Then, Sunday stopped napping, and though I did hold on for a good few weeks by writing at night, I simply lost the structure to our day and any kind of doing energy. Which, as it turns out, was not so much despair as my being newly pregnant.
This news was the happiest news we’ve had in a long time! With all the cloudiness we’ve muddled through in deciding where and how to set up our lives, we’ve always been so clear and certain about having another baby. This tiny little prayed-for creature sopped up every last kilojoule I had in the early weeks, and I just had to stop everything and let the astounding fatigue and nausea of the first trimester take their course. But here, at week eight now, I’m finding bursts of energy to type again, which I did not know how to come by a week ago.
I feel the fact of needing child care so heavy these days, but I keep stopping short of finding it. It is the next step, I know. We’ve made so many hard decisions so that we could afford to have a little help during the day, and now I’m afraid to get it.

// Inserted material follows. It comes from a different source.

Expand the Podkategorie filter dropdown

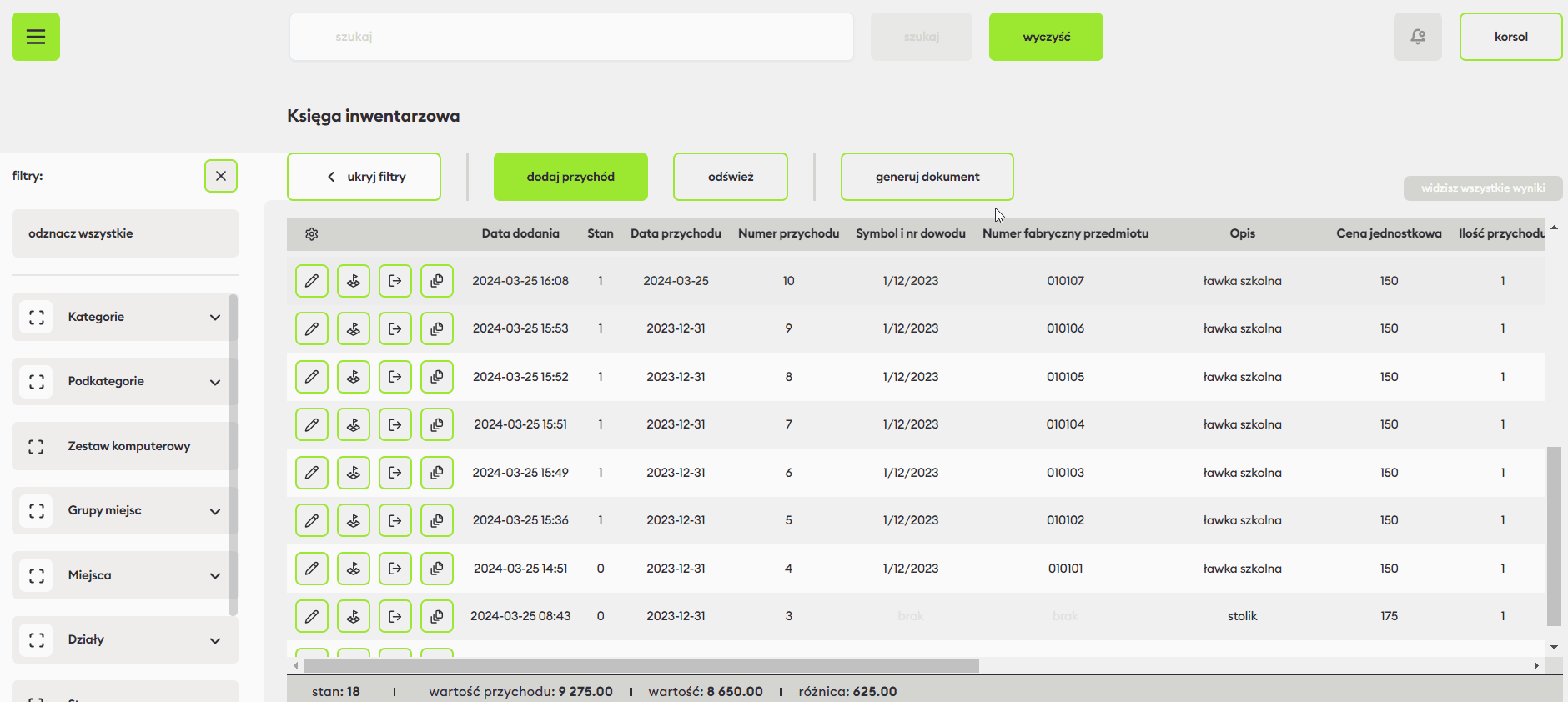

I’ve been straining to hear how the mother writers who work from home are managing to have their work and their babies. I feel sometimes like a joke, because I am only starting with writing, and it’s as if I’m struggling to describe clouds, while the others are on contract with deadlines. They say write every day, through the cracks as necessary. Be kind to yourself during the setbacks. Find a way, some way to get help.
So carry on, right? I am going to daydream up a delicious schedule for us with some quiet, guaranteed hours to write, and imagine who and how this help will be.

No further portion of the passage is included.